A equipe da APX Finance não respondeu às tentativas de contato para esclarecimentos ou recuperação dos valores. Posteriormente, a APX uniu-se à Astherus, e a plataforma resultante adotou a marca Aster. Enquanto isso, as operações da Aster passaram a manter uma associação mais estreita com a BNB Chain.

Diferentemente dos outros casos, a redação proposta pode alcançar mais pessoas do que apenas os fundadores da APX Finance. Caso a DAO considere o projeto ou sua sucessora uma operação ativa, a restrição terá alcance maior. Nesse cenário, o banimento incluiria fundadores, integrantes atuais e colaboradores afiliados.
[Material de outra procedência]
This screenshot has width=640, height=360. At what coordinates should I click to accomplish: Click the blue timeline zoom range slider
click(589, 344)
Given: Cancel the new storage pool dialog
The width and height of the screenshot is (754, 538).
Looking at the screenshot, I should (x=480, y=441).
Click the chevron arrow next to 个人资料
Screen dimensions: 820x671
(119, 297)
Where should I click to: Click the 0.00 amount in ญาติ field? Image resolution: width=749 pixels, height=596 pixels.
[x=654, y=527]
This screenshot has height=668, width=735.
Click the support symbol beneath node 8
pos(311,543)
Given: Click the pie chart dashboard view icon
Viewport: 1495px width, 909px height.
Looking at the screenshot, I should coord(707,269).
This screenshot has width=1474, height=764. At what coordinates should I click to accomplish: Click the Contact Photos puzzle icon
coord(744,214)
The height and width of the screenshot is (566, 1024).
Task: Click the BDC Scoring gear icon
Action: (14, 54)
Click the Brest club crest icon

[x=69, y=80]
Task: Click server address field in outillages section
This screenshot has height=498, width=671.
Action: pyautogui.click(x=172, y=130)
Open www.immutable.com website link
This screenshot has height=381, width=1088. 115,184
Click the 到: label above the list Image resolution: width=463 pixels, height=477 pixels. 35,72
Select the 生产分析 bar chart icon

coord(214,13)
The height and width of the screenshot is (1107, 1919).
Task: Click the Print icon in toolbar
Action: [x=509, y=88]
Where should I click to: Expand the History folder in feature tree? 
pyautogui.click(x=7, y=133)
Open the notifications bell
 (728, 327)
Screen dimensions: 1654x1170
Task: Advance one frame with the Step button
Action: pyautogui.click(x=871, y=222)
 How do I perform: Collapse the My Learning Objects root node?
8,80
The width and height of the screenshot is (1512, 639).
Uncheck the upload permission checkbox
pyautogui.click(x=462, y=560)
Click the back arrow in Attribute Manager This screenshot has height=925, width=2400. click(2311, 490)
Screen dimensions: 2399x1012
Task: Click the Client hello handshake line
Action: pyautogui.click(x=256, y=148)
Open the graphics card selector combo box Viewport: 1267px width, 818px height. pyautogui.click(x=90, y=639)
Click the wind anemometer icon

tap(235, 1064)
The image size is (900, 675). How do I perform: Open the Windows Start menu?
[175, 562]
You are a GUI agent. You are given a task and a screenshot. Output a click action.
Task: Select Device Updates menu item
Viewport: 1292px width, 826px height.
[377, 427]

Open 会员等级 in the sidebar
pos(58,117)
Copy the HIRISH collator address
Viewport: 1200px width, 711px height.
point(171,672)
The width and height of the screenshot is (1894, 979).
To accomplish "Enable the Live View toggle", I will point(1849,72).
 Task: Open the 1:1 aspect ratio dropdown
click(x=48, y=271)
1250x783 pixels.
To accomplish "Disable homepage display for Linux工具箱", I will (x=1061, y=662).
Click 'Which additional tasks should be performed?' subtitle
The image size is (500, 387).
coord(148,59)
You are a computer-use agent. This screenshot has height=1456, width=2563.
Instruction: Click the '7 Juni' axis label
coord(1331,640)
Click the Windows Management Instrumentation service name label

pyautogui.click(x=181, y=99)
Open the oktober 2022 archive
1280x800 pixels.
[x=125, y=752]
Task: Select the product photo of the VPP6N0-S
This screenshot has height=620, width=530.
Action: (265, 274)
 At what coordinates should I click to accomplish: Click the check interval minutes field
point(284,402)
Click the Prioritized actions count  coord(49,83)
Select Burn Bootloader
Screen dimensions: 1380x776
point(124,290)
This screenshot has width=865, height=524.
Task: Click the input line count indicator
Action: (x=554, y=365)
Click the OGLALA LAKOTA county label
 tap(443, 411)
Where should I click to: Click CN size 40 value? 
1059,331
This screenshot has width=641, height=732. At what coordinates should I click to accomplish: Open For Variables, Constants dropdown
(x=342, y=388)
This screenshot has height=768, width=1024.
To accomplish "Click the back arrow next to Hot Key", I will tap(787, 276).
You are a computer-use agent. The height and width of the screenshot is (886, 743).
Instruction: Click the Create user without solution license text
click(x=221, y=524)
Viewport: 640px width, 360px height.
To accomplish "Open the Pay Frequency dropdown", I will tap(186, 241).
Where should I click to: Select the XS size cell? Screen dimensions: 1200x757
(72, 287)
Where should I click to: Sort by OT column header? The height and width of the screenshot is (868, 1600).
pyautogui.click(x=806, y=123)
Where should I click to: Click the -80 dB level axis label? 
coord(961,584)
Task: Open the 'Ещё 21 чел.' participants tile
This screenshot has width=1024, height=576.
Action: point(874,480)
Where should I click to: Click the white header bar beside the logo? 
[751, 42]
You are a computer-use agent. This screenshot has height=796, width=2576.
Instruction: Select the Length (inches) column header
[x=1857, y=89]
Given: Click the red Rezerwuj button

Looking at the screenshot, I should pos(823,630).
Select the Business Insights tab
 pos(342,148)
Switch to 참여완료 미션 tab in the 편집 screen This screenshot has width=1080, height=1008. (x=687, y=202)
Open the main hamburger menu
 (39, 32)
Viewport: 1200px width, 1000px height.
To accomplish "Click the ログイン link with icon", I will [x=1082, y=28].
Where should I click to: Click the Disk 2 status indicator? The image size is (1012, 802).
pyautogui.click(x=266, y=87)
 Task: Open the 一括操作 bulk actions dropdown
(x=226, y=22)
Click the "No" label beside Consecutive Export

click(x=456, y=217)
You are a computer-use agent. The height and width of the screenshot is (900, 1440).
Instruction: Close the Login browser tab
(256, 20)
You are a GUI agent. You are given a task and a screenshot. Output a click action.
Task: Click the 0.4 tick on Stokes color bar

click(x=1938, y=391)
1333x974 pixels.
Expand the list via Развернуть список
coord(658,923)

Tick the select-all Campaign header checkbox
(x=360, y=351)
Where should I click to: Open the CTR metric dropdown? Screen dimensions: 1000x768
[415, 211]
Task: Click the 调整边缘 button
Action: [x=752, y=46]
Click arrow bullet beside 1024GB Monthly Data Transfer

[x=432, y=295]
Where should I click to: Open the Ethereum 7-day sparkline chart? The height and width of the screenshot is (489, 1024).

Votações separadas definirão as restrições

Cada projeto recebeu uma semana, contada desde a publicação da proposta, para responder às conclusões no fórum. O comitê estabeleceu 10 de setembro como prazo provisório, embora o cronograma ainda possa mudar. Se as respostas forem insuficientes e os valores não retornarem, a ArbitrumDAO realizará três votações no Snapshot.

Os detentores de tokens poderão apoiar o banimento, rejeitá-lo ou votar pela abstenção em cada processo. Até o momento descrito pela proposta, nenhum dos três projetos havia sofrido a restrição. Como o Snapshot registra um acordo social sem executar transações on-chain, a decisão não congelará carteiras ou contratos inteligentes.

O Programa Watchdog incentiva denúncias fundamentadas em evidências e amplia a supervisão dos grants do ecossistema. Até 2 de setembro, a iniciativa havia recebido 90 denúncias e recuperado cerca de 532 mil ARB. Por sua vez, os denunciantes receberam aproximadamente 268 mil ARB em recompensas. O volume recuperado supera o total combinado dos três casos, embora cada investigação tenha uma situação própria.

Robinhood amplia a exposição indireta nos Estados Unidos

Para investidores dos Estados Unidos, a proposta não anuncia restrições de negociação ou acesso. A relevância está na forma como a ArbitrumDAO administra programas de tesouraria e infraestruturas usadas por empresas do mercado americano. A Robinhood, listada na Nasdaq, utiliza o software Orbit da Arbitrum na Robinhood Chain.

As chains incluídas no Programa de Expansão da Arbitrum devolvem 10% da receita líquida de protocolo ao ecossistema. Desse total, oito pontos percentuais seguem para a tesouraria da DAO, enquanto dois financiam o Arbitrum Developer Guild. Desde 1º de julho, a Robinhood Chain gerou mais de US$ 2 milhões em receita acumulada. Nesse período, cerca de US$ 200 mil retornaram ao ecossistema por meio desse modelo.

A governança de DAOs também pode gerar questões legais para participantes americanos. O caso Ooki DAO, da Commodity Futures Trading Commission, indicou possível responsabilização de participantes em determinadas circunstâncias. Apesar disso, a proposta da Arbitrum trata apenas de restrições de elegibilidade definidas por votações off-chain. O documento não anuncia encaminhamentos a autoridades dos Estados Unidos.